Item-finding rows
◆ ◆ ◆
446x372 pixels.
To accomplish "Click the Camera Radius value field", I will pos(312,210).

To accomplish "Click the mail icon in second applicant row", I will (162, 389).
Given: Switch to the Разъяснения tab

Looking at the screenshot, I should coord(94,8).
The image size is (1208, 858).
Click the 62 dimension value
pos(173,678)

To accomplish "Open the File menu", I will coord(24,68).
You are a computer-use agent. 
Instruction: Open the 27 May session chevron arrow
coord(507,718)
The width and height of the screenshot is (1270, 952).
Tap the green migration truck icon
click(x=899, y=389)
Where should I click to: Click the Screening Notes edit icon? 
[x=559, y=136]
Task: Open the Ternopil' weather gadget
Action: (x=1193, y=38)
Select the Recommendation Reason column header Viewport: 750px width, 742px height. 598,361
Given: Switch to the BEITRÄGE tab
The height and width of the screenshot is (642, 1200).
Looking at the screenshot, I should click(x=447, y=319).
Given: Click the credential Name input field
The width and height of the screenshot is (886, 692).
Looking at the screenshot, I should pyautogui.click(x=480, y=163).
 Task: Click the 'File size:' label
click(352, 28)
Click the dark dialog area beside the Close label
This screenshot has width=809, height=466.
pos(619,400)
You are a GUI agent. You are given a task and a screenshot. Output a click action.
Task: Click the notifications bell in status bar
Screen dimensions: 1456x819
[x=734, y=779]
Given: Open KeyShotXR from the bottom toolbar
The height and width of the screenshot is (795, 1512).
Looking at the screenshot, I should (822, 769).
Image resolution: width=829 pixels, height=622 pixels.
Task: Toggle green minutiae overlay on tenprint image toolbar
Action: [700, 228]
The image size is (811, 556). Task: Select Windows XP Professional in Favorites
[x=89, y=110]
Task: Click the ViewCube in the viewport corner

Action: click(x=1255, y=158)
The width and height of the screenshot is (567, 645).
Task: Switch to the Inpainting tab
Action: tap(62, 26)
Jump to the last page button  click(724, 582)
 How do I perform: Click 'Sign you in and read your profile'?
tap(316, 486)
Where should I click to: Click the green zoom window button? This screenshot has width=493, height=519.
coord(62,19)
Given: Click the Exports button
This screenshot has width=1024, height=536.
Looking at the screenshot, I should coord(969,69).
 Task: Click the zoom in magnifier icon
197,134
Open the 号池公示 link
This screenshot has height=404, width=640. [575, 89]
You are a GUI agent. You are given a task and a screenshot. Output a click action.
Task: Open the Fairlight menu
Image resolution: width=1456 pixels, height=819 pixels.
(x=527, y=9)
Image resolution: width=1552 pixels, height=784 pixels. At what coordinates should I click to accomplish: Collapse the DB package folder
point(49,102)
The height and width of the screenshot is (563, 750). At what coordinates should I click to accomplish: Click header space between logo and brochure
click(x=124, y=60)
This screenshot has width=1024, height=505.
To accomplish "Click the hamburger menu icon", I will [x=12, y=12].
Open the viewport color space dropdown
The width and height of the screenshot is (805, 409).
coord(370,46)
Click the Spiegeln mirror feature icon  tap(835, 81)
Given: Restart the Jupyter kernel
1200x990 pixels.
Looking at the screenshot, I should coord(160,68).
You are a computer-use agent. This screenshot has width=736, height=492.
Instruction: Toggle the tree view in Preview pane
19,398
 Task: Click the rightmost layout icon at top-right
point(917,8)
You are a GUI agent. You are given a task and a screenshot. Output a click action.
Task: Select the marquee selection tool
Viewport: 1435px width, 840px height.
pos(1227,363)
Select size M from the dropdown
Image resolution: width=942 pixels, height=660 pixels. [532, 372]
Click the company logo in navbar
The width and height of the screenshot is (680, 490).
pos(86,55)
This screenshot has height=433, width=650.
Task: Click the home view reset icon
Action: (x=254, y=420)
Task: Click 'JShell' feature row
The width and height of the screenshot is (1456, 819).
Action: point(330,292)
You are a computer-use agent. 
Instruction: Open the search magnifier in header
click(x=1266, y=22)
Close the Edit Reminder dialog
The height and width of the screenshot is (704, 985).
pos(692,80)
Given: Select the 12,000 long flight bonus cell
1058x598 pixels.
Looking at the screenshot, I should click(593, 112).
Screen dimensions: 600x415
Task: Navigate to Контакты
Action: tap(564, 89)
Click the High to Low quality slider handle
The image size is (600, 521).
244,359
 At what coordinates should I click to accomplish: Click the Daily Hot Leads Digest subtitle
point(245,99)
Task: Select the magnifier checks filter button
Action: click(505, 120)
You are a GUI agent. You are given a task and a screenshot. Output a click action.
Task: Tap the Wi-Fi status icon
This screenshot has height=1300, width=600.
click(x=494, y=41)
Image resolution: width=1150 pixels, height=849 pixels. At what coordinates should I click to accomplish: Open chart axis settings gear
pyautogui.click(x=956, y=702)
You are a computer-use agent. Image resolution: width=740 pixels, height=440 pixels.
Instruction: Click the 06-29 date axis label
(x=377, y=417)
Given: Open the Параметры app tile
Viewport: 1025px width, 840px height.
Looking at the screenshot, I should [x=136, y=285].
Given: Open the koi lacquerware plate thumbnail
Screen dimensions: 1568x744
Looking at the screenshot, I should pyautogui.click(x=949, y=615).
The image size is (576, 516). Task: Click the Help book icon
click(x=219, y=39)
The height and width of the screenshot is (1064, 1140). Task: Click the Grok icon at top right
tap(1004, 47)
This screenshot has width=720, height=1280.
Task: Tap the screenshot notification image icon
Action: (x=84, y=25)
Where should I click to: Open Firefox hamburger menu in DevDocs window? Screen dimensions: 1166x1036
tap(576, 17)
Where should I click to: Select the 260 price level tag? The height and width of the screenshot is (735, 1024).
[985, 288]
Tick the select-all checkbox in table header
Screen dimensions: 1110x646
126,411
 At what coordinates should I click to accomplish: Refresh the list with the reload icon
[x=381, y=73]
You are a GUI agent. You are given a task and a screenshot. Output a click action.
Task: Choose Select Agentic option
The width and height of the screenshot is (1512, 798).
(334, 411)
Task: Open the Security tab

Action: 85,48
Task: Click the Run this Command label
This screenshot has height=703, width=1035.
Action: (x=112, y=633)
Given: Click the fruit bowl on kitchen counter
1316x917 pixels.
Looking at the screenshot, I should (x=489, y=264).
◆ ◆ ◆
_Exercise directions_. Copy out the rows from the very first line up to and including the line with "I will coord(24,68).".

_Response for this exercise_.
446x372 pixels.
To accomplish "Click the Camera Radius value field", I will pos(312,210).

To accomplish "Click the mail icon in second applicant row", I will (162, 389).
Given: Switch to the Разъяснения tab

Looking at the screenshot, I should coord(94,8).
The image size is (1208, 858).
Click the 62 dimension value
pos(173,678)

To accomplish "Open the File menu", I will coord(24,68).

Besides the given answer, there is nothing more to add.